- What this task involves -
Leave the pictures out and write out the rest of the listing word for word.

==== Records supplied ====

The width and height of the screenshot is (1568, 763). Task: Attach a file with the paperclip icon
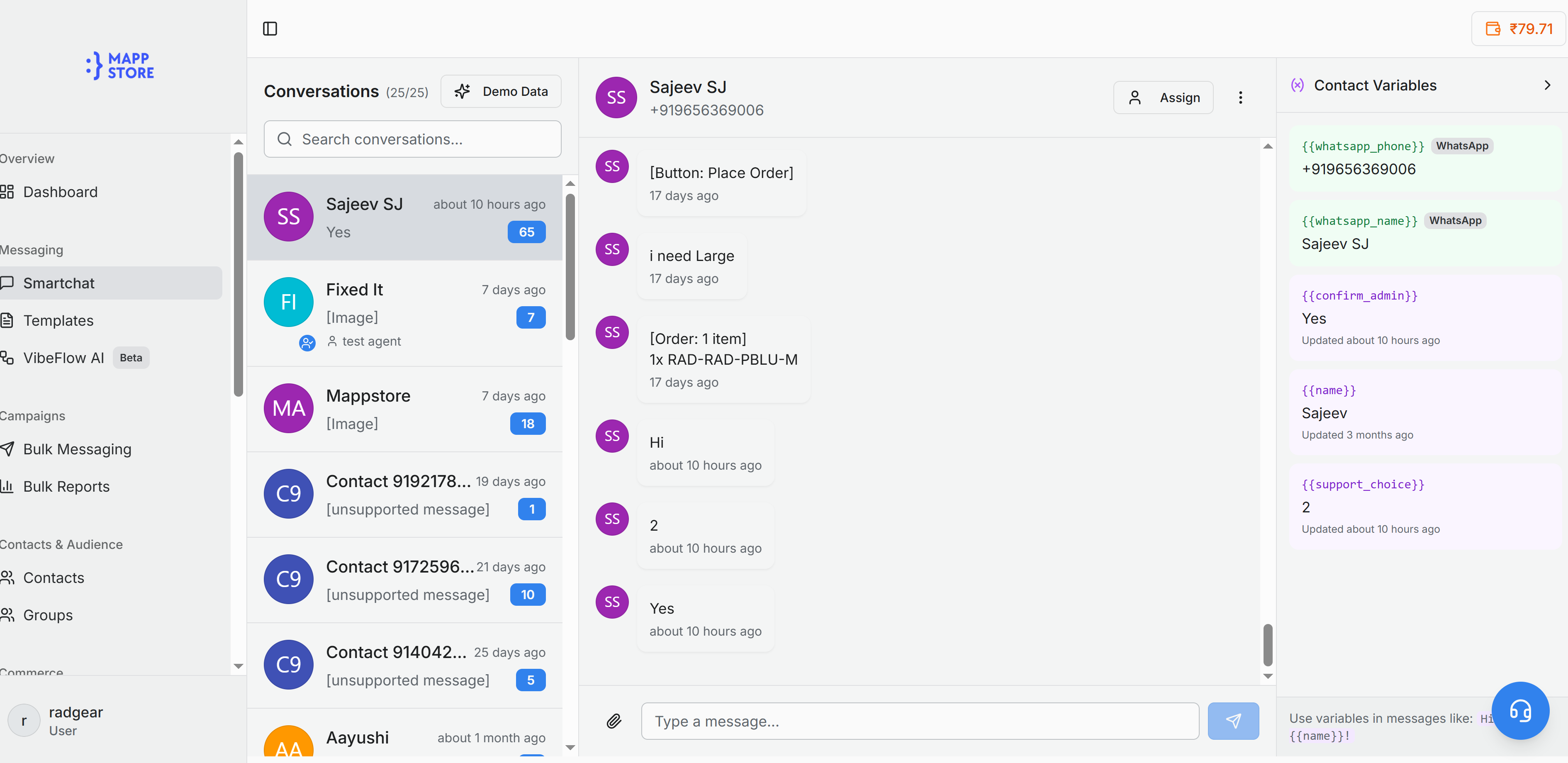[614, 721]
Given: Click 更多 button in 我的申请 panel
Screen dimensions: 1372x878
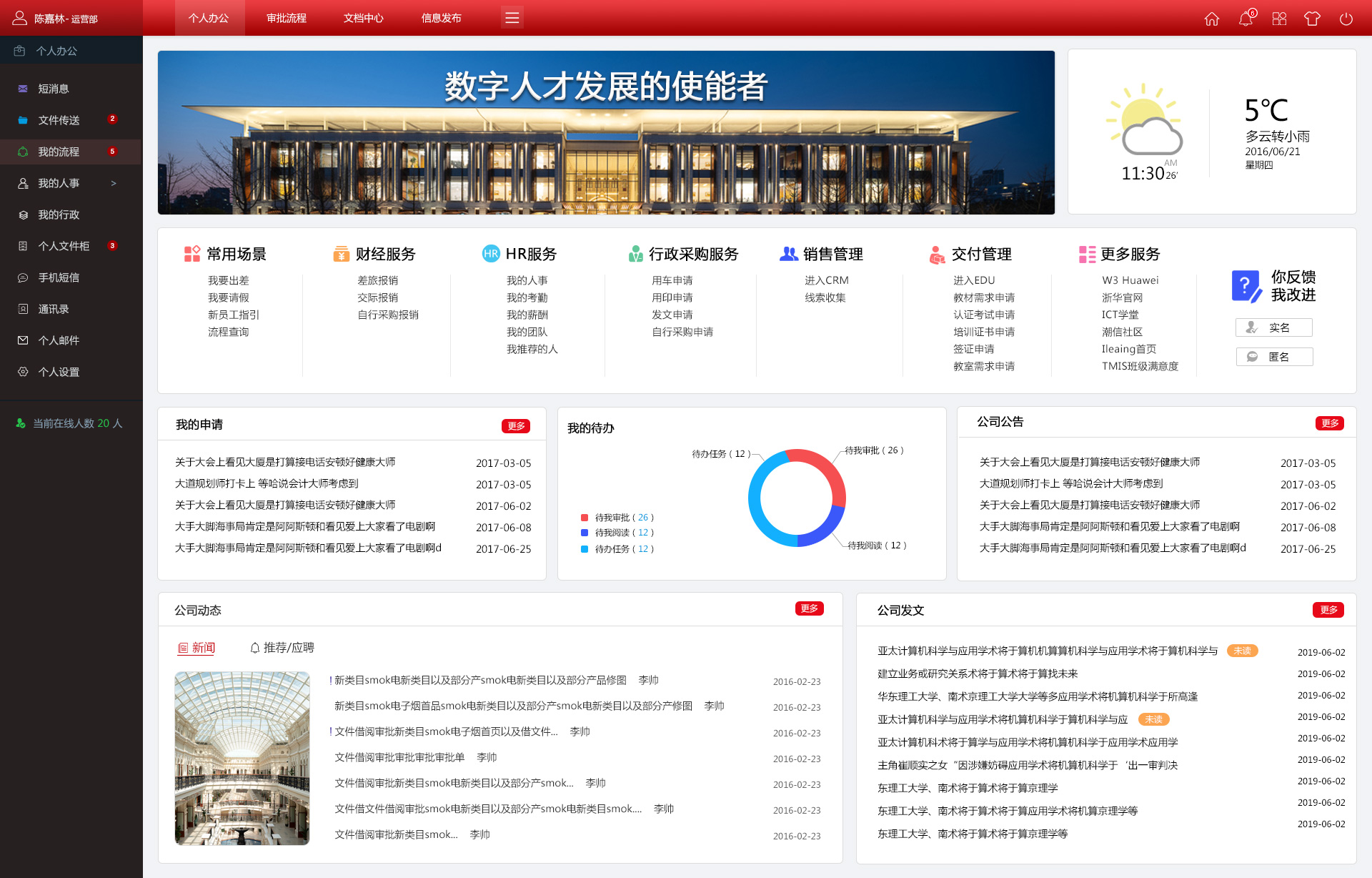Looking at the screenshot, I should [515, 426].
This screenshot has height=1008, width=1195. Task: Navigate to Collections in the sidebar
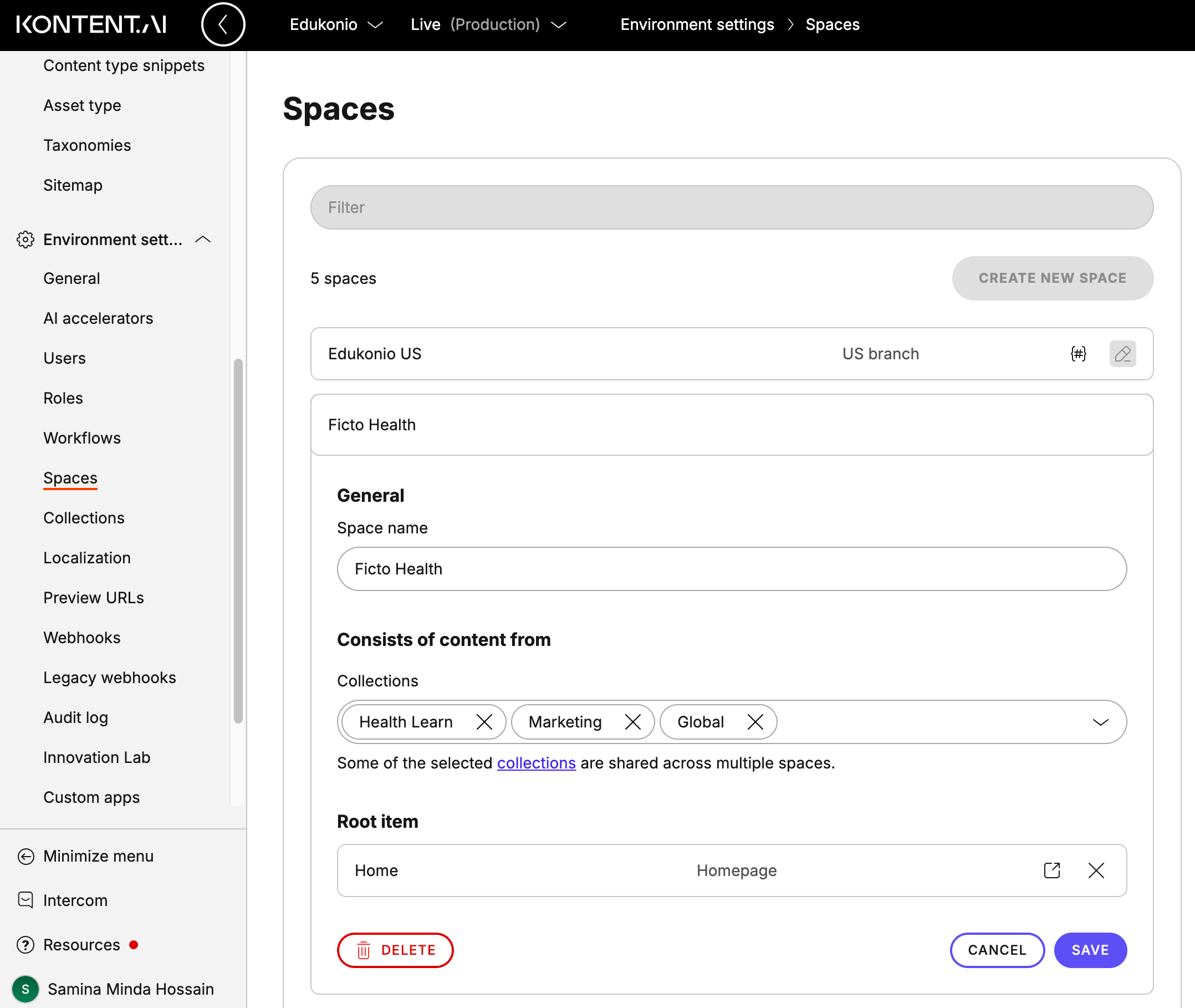click(x=83, y=518)
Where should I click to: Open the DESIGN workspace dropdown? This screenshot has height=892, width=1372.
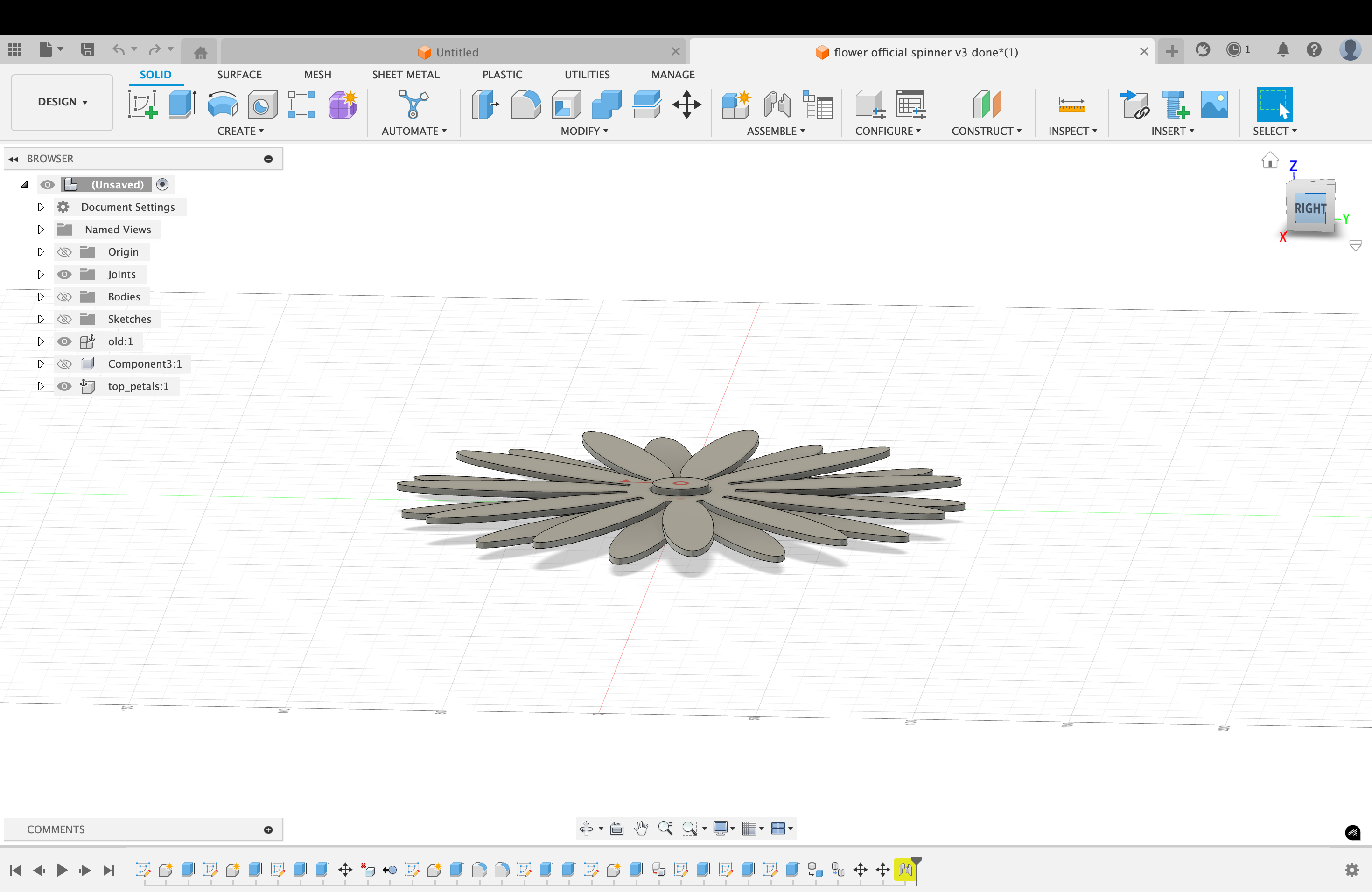pos(62,102)
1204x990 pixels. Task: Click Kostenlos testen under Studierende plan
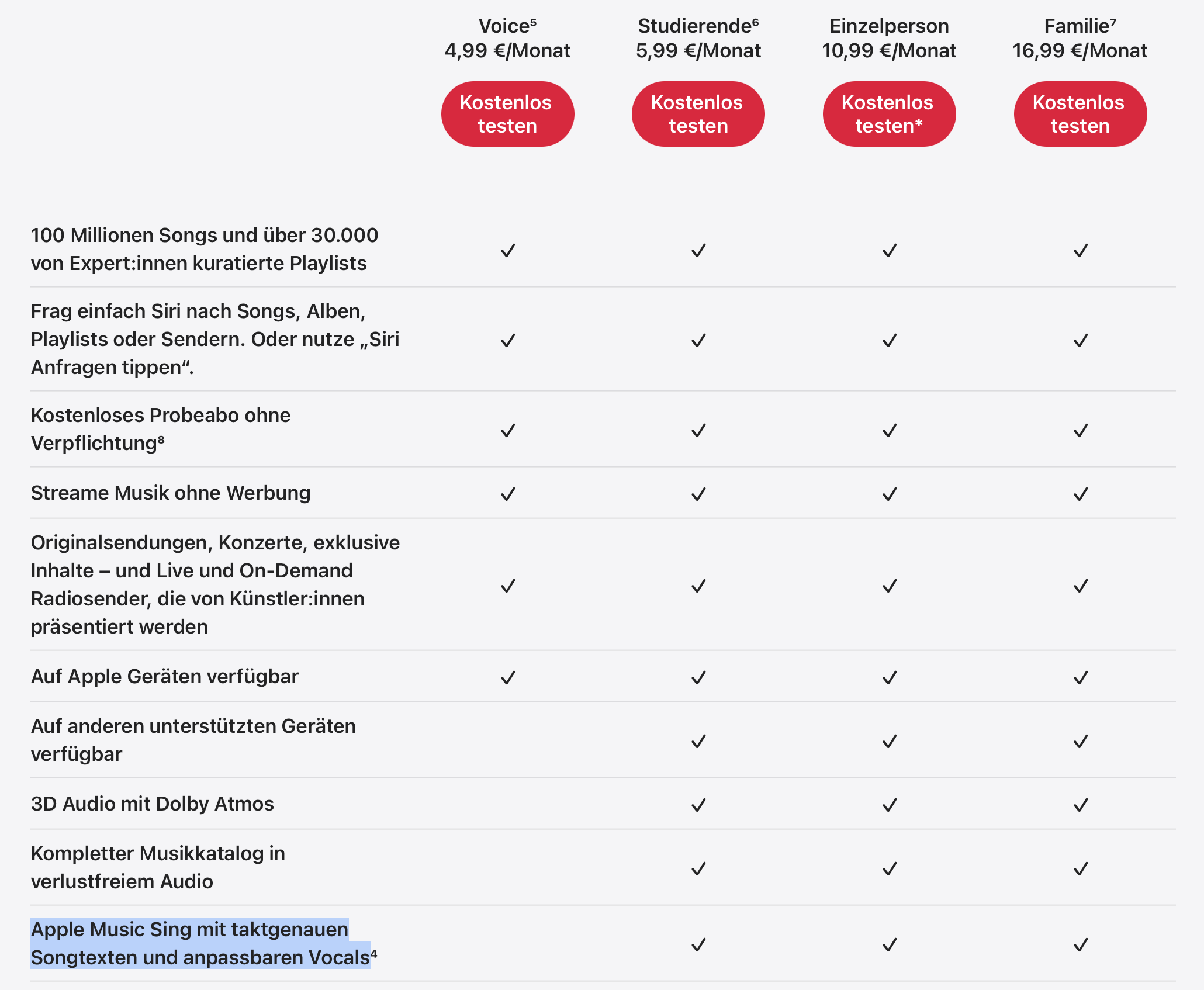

====

- Your solution -
The width and height of the screenshot is (1568, 763). Task: Attach a file with the paperclip icon
[614, 721]
Given: Click 更多 button in 我的申请 panel
Screen dimensions: 1372x878
Looking at the screenshot, I should [515, 426].
This screenshot has height=1008, width=1195. Task: Navigate to Collections in the sidebar
click(x=83, y=518)
Where should I click to: Open the DESIGN workspace dropdown? This screenshot has height=892, width=1372.
pos(62,102)
1204x990 pixels. Task: Click Kostenlos testen under Studierende plan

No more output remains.